The healthcare industry has seen an influx of data breaches in 2017. According to the 2016 Cost of Data Breach Study: Global Study – Ponemon Institute, the average cost to a healthcare organization per lost record is $355 due to fines, the average rate of lost business, and recovery costs. Studying the recent data breaches can help organizations to avoid becoming the next victim of a cyberattack.
Molina Healthcare Breach
In response to a security flaw discovered by Ben Krebs, a security researcher, Molina Healthcare shut down their patient portal May 26th. The flaw allowed anyone to view private patient information by changing a URL by a single number without any authentication. This security flaw affected 4.8 million patients in 12 states and Puerto Rico. This major Medicaid and Affordable Care Act insurer is in the midst of internal investigations to determine the impact the breach made to customers’ data.
WannaCry Ransomware Attack
The WannaCry ransomware attack affected over 150 countries. The National Health Service in England and Scotland were especially targeted during this attack which occurred May 12th. The ransomware attack encrypted hospital data and held it ransom. The National Health Service investigations found that the ransomware was most likely the Wanna Decryptor, which is the most effective ransomware variant on the dark web, there is currently no decryptor available.
EHR Server Hack
It was discovered February 27th, 2017 that the New Jersey Diamond Institute for Fertility and Menopause had 14,633 patient records breached. The third-party server that hosted the Electronic Personal Health Information (ePHI) of their patients was hacked by an unauthorized individual. The breach is still under investigation.
On March 17th, the Health and Human Services Department’s Office for Civil Rights’ “Wall of Shame” listed that the Pennsylvania-based Harrisburg Gastroenterology had a breach of 93,323 records. These records were on a network server that was exposed due to a hacking incident.
Misconfigured Rsync Backup Causes Patient Record Leak
The Kromtech Security Research Center uncovered the Bronx-Lebanon Hospital Center breach on May 3rd. This breach may affect up to millions of patient records. The records were managed in a backup by iHealth Innovations, a third party vendor. The records were leaked due to a misconfigured rsync backup.

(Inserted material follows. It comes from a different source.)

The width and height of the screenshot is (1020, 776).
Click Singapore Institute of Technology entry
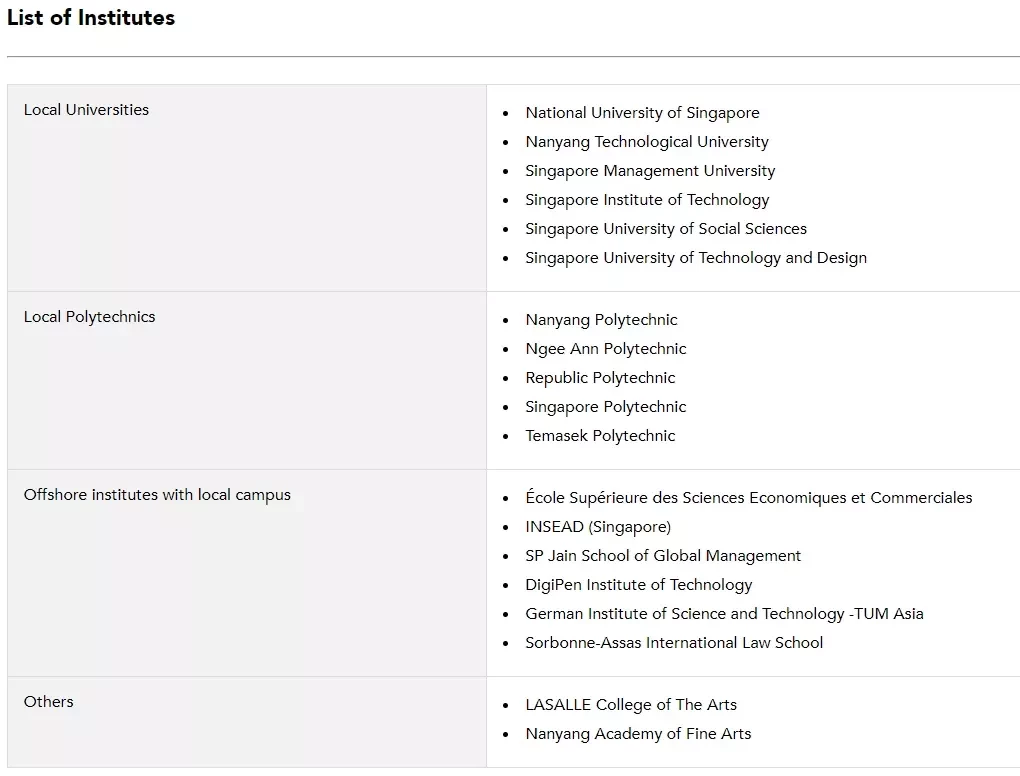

TheDarkOverlord Released 180,000 Patient Records
May 4th, DataBreaches.net reported a breach of: 3,400 patient records from New York City based Aesthetic Dentistry, 34,100 from California’s OC Gastocare, and 142,000 from Tampa Bay Surgery Center. This cyberattack was announced by TheDarkOverlord when he shared a link to download the databases of breached records via his twitter account.
Patient Data Stolen From Pediatricians
Records from 500,000 children are available on the dark web due to the work of a hacker named Skyscraper. On April 26th, it was made known that patient and parent names, Social Security numbers, phone numbers, and addresses were available for purchase. The amount of information available and what has been reported to Health and Human Services Department do not match, which means that many providers still do not realize the breach.
HealthNow Networks Backup Database Exposed
HealthNow Networks contracted MediboxSolutions, a software developer, for a web development project that required they upload a database online. There were 918,000 ePHI records available online without any security measures for 3 years. HealthNow Networks isn’t covered by HIPAA so the individuals affected by the breach are unlikely to be notified.
Dharma Virus Attack Affects 55,447 Patients
San Antonio based ABCD Children’s Pediatrics had a breach of 55,447 patients due to the dharma ransomware atatck. March 23rd, the organization notified its patients of the attack.
Phishing Attack at Washington University School of Medicine
January 24th, 2017, the Washington University School of Medicine learned of a phishing attack that occurred 7 weeks prior. As a result of the phishing attack, an unauthorized party may have gained access to 80,000 records.
Ransomware Attack Exposes 17,634 Patient Records
March 10th, 2017, Milwaukee based Metropolitan Urology Group began notifying patients of a ransomware attack that may have exposed patient data. Two of the organizations servers were infected by a virus which may have exposed private patient records from 2003 through 2010.
Hackers Breached Cancer Center Records
February 2017, the Flint, Michigan cancer center Singh and Arora Oncology Hematology notified 22,000 patients of a breach of records that had been discovered August 2016. The breach was caused by hackers who accessed the practices’ server between February and July of 2016.
$43,000 Ransom for Cancer Research Center Data
TheDarkOverlord on January 11th, 2017, hacked, data stripped, and encrypted the server and backup drive of Muncie, Indiana based Cancer Services of East Central Indiana. Extortion threats were sent by TheDarkOverlord asking for $43,000 in ransom for the information. The research center was able to recover the information from the cloud and are moving to a cloud-based system.